Hal itu diungkapkan Ketua Banggar DPRD Bondowoso, Ahmad Dhafir saat mengikuti agenda paripurna, kemarin.

Dhafir menjelaskan, keselarasan arah pembangunan mutlak diperlukan agar program daerah tidak berjalan sendiri dan tetap berada dalam koridor peraturan perundang-undangan.

Menurutnya, seluruh proses pembahasan Raperda APBD 2026 dilakukan dengan mengacu pada tema RKPD Kabupaten Bondowoso, yakni Penguatan Ekonomi Lokal Berbasis Inovasi dan Kemandirian Menuju Pertumbuhan Inklusif Berkelanjutan.

Tema itu telah disinkronkan dengan RKPD Provinsi Jatim dan RKP Nasional.

“Arah kebijakan harus berjalan seirama supaya pembangunan daerah tidak keluar dari jalur dan benar-benar mendukung agenda strategis pemerintah,” ujarnya. 

Ia menekankan, penyusunan APBD bukan sekadar penyesuaian angka, tetapi proses strategis yang memastikan setiap program memiliki dasar hukum, arah yang jelas, serta relevansi terhadap kebutuhan masyarakat.

Oleh karena itu, Banggar berpedoman pada sejumlah regulasi, mulai dari Permendagri hingga Peraturan Pemerintah mengenai pengelolaan keuangan daerah.

“Ini untuk memastikan seluruh keputusan anggaran memiliki legitimasi dan akuntabilitas,” tegasnya. 
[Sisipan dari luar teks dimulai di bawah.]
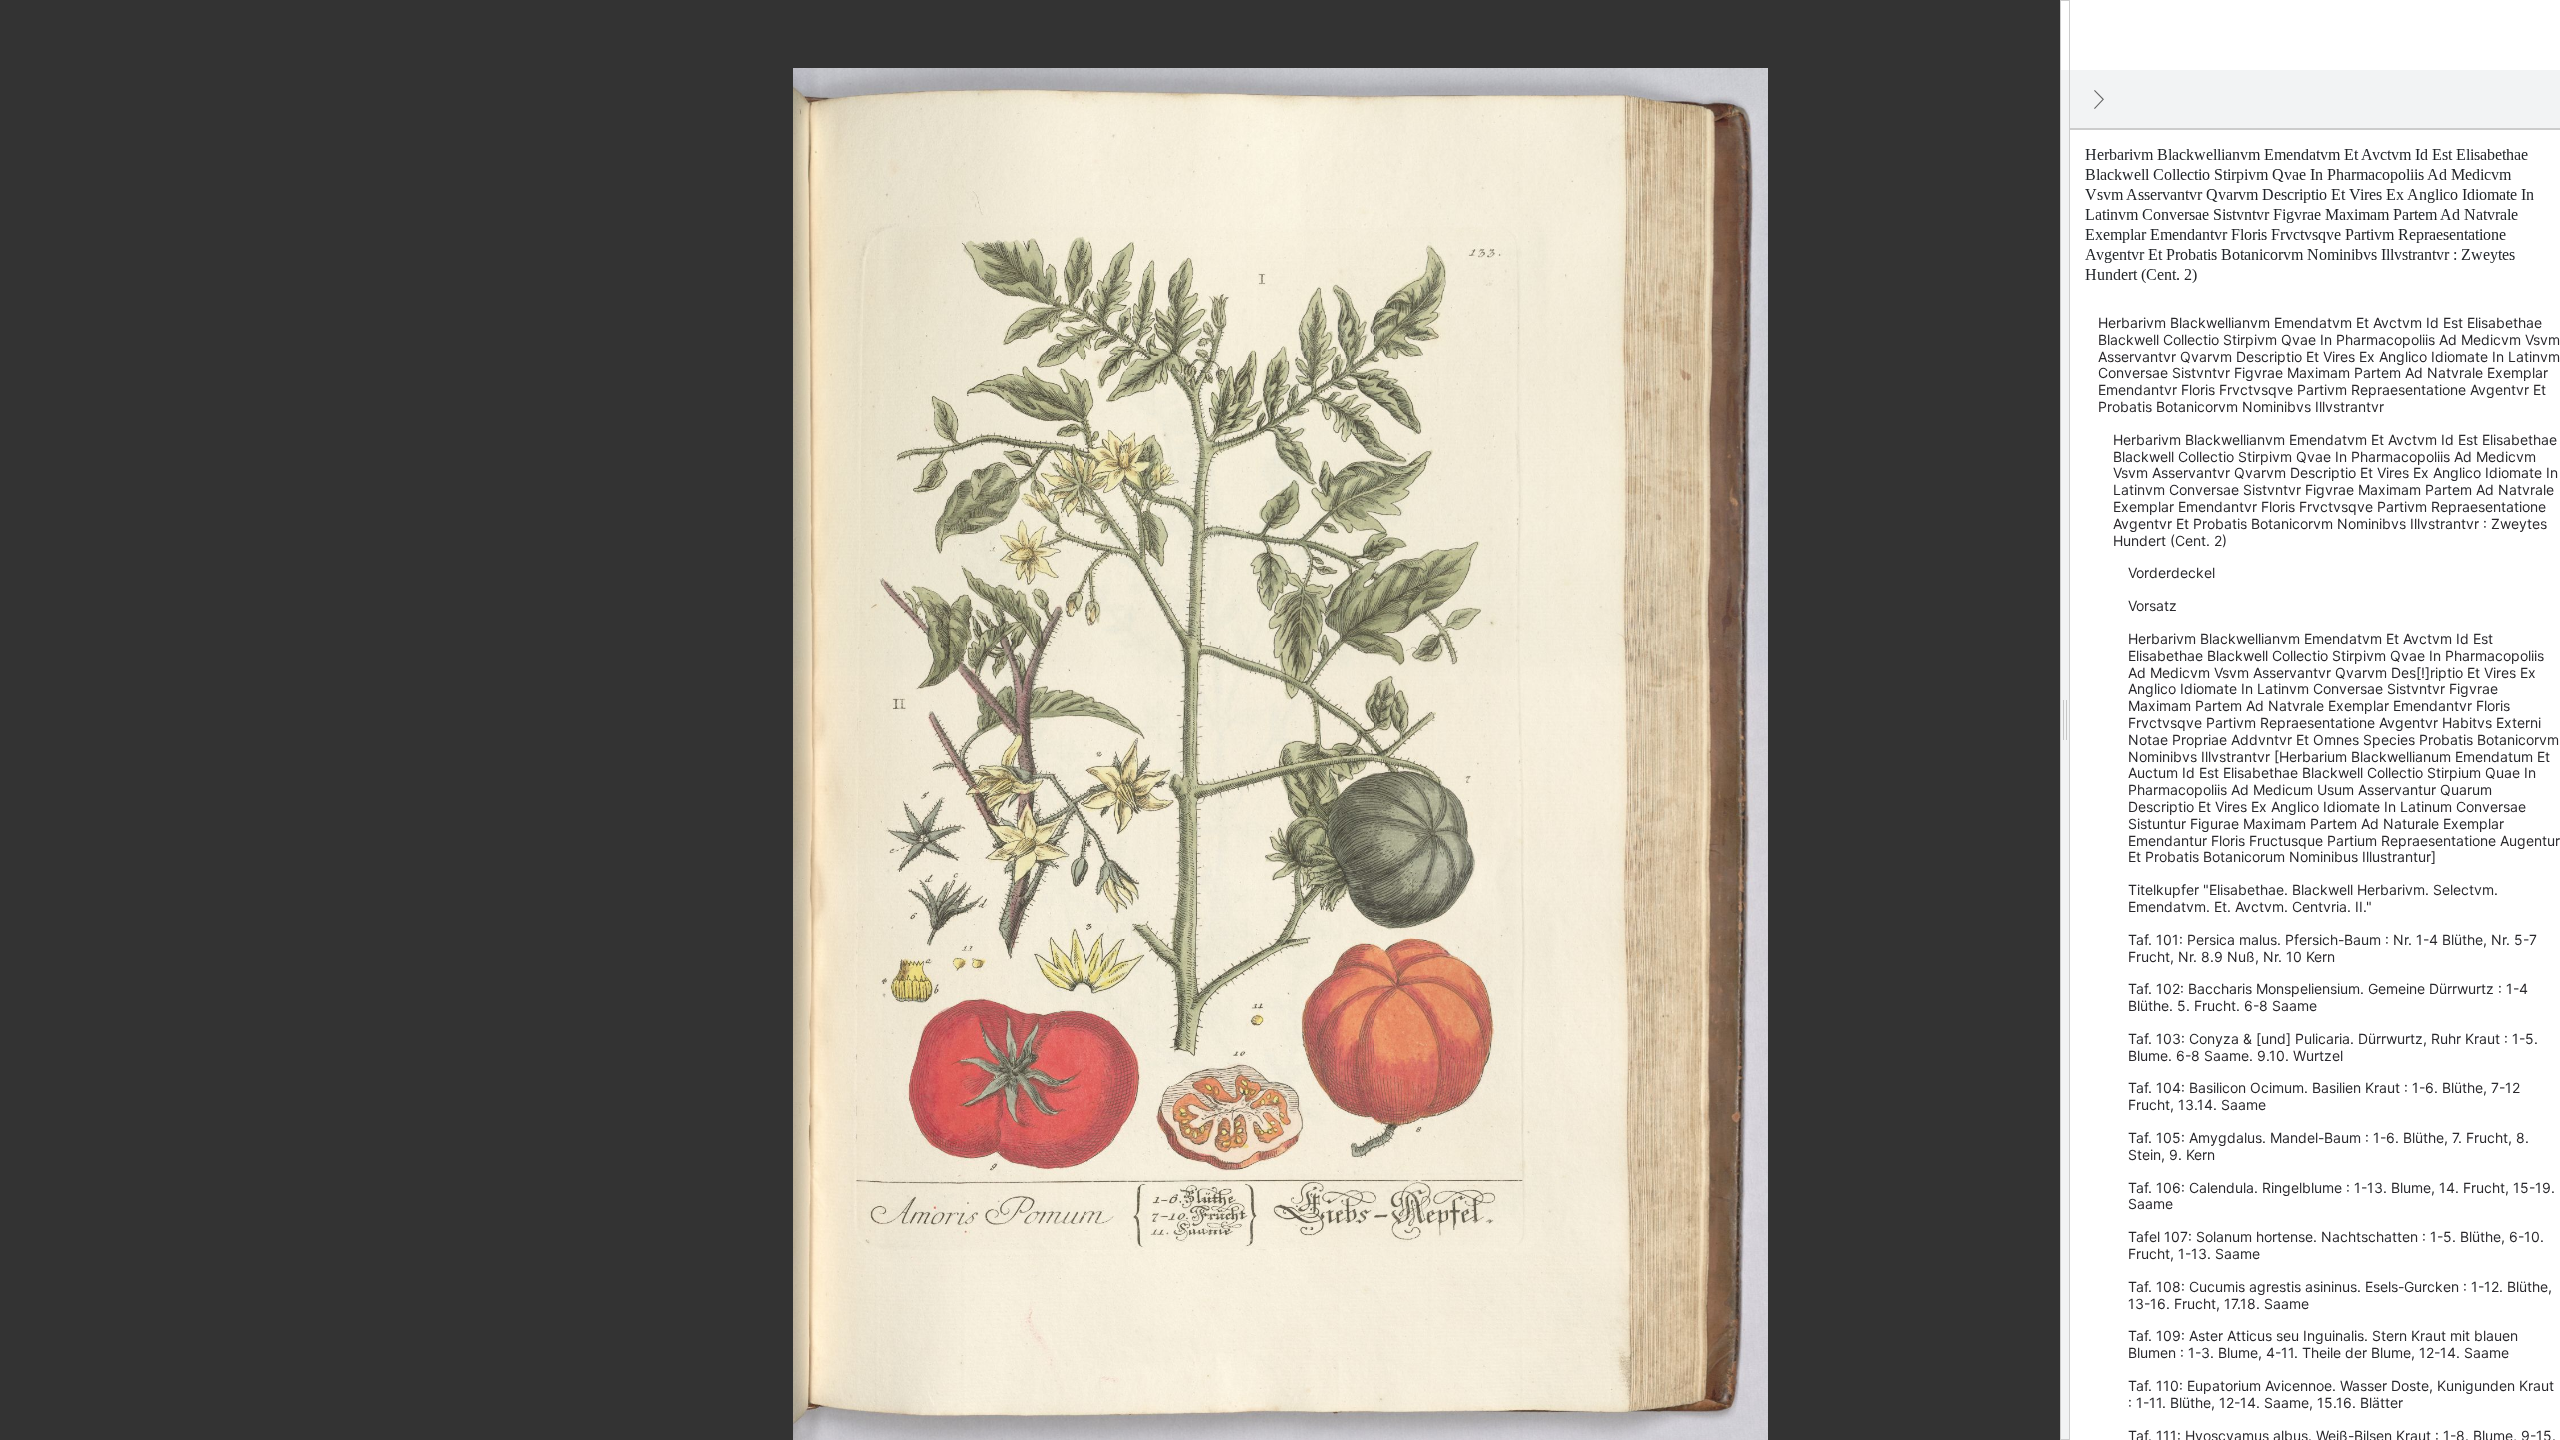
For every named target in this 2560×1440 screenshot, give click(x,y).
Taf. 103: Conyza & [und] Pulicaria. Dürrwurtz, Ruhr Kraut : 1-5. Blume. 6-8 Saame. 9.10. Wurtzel (2333, 1047)
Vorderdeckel (2171, 572)
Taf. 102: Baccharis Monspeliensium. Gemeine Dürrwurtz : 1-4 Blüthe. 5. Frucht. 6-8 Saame (2328, 997)
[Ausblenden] (2099, 99)
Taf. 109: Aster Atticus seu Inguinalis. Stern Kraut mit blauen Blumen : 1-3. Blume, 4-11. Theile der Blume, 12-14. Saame (2323, 1344)
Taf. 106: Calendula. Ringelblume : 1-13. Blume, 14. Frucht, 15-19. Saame (2341, 1196)
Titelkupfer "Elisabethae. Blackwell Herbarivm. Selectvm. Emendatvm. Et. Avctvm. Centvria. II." (2313, 898)
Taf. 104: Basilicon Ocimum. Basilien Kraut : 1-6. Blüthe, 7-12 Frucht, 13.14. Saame (2324, 1096)
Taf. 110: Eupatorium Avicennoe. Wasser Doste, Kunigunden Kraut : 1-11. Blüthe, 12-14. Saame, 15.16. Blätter (2341, 1394)
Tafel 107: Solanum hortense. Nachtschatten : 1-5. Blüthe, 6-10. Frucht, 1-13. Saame (2336, 1245)
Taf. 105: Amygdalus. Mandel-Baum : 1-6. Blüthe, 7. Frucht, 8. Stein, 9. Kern (2328, 1146)
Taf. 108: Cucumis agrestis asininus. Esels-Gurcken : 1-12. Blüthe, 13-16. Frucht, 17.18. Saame (2340, 1295)
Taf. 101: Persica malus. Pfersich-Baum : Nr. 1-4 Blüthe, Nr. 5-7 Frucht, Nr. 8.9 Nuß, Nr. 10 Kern (2332, 948)
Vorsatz (2152, 605)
Dhafir menambahkan, pembahasan anggaran dilakukan secara detail bersama Tim Anggaran Pemerintah Daerah (TAPD), agar setiap program yang diusulkan perangkat daerah sesuai dengan prioritas pembangunan.

Penajaman ini dilakukan untuk menghindari kegiatan yang tidak relevan atau tidak masuk dalam sasaran pembangunan 2026.

“Program harus betul-betul selaras dengan RKPD, bukan sekadar memenuhi daftar belanja,” tambahnya.

Banggar juga memberikan perhatian pada sektor yang menjadi landasan pembangunan, terutama infrastruktur pendukung ekonomi masyarakat seperti jaringan irigasi.

Menurut Dhafir, banyak infrastruktur pertanian yang belum tertangani sehingga membutuhkan percepatan pembangunan maupun rehabilitasi untuk menunjang produktivitas.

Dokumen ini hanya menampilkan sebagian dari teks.